Occasional use of a car will be an option for several, out of the question for many and an occasional foray for some. For now, we're seeing evidence of expansion of pay as you go in Ireland. This week, for example, GoCar added five electric Renault ZOEs to their existing fleet.
Recently set up here too is a service called Fleet - described as the 'Airbnb' of car rental - which lets you hire out other people's cars as and when needed. Or you can hire out your own. As Fleet's chief executive officer Maurice Sheehy explains: "Option one is to sell your unused car - while it still has value - and rent a neighbour's car as needed. But if you really don't want to let go of your car, option two is to put it up on the platform and earn some money back."
In the first five months of operation, more than 12,000 users have signed up for the service, with 300 cars already listed on the firm's website and smartphone apps.
One of the app's major selling points is that it paves the way for people to monetise their vehicle's downtime. "We already have upwards of 20 car owners on the platform who have earned thousands of euro by sharing their cars with other Fleet users," Mr Sheehy says.
Warming to the theme of pay as you go on Monday last was GoCar's managing director Colm Brady as he announced the addition of five new electric Renault ZOEs to the fleet.

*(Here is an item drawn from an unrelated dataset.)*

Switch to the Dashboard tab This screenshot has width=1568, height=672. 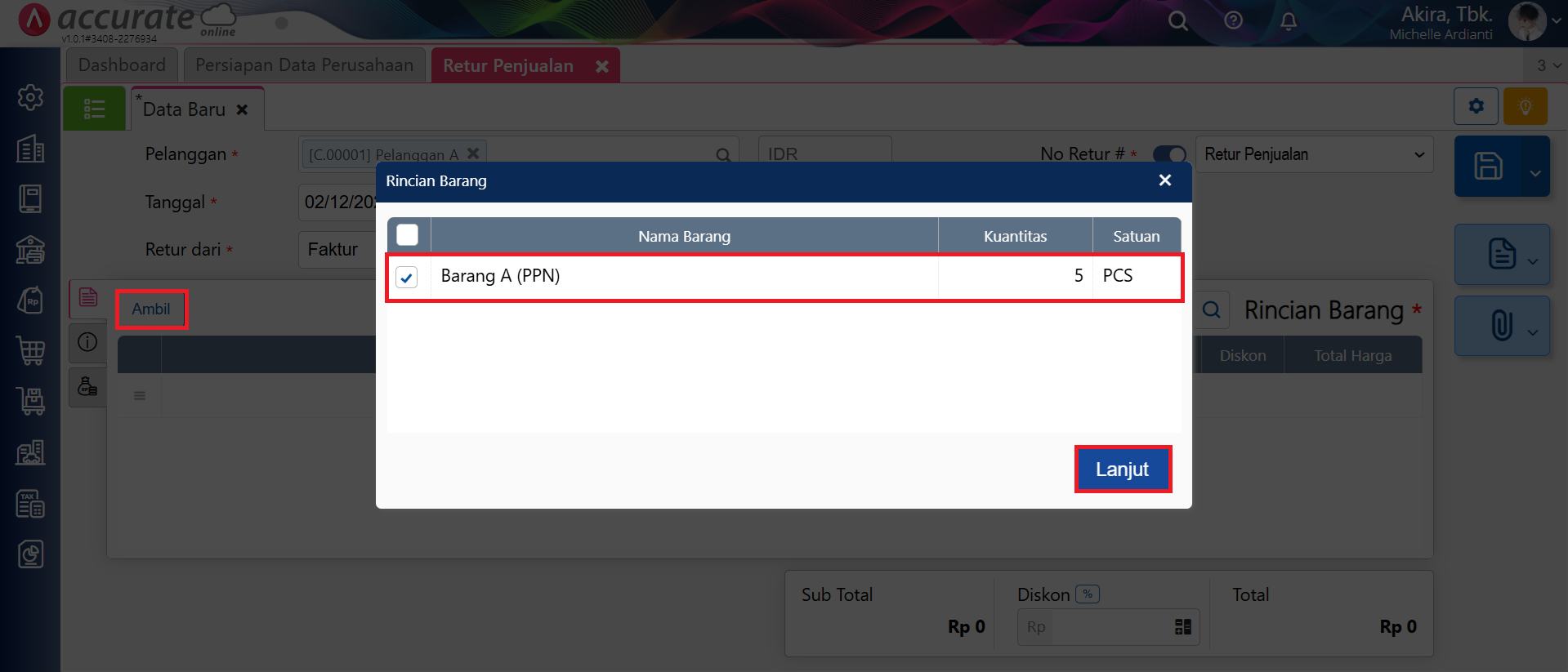click(x=122, y=65)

The ZOE has a real-world range of up to 300km, so with the average user travelling 30km, there's little risk of range anxiety. Use of the ZOE costs €10 an hour. The ZOEs join BMW i3s on the GoCar EV fleet.

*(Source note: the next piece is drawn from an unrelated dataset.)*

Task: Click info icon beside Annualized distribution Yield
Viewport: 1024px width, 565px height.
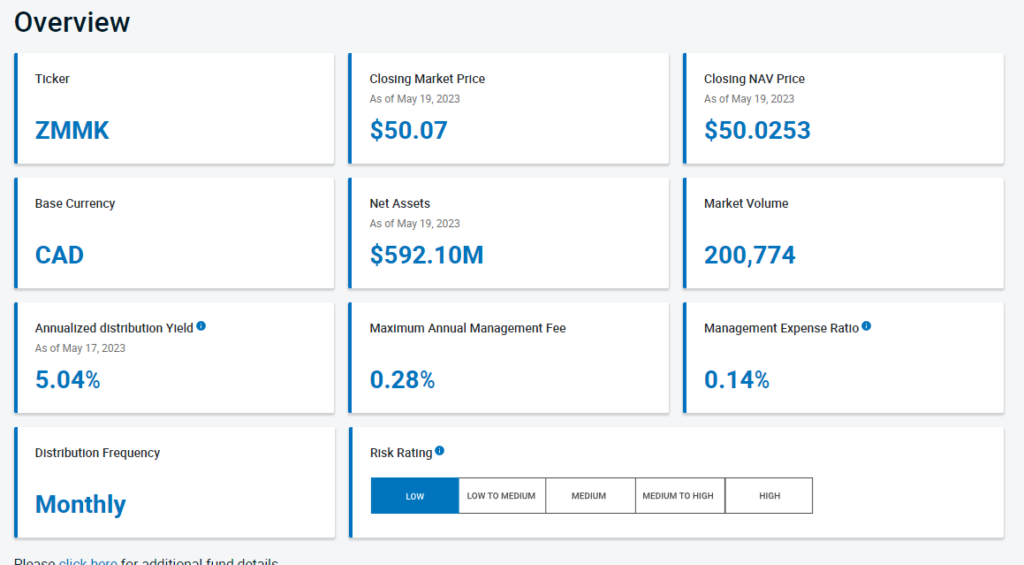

The company now has 320 cars in total at 200 locations around the country.
People - and businesses - use them for all sorts of things, from bringing children to school to do the shopping, trips to the zoo etc.
The average trip costs €27. Some 80pc of users do not own a car and many cycle to work or use public transport. That's where the growth is coming from. It costs €10 to sign up for the service (your bona fides/credit card details are needed) but there is no monthly fee. Key to the system is an app which lets you book a car. It is a return service. You have to leave the car where you picked it up.
It is reckoned that by allowing people to use the same vehicle at different times, each GoCar replaces up to 15 private cars.
Warming to the theme on Monday too was Renault's Paddy Magee. He told us: "Car-sharing is the future. And it's coming quicker than you think." He said motor manufacturers needed to "get on board with the reality" of what's happening.
Back to Fleet, who have some interesting figures on cost. They reckon, based on average rental prices, that hiring a car just two days a week for a year comes to €5,200 - half the average expense of running a typical car.
Certainly, the way we view our transport needs is changing rapidly. However, hundreds of thousands of us still love our cars and many of us need them all the time for a whole variety of reasons.
That has always been the case and looks like it always will be to greater or lesser extent.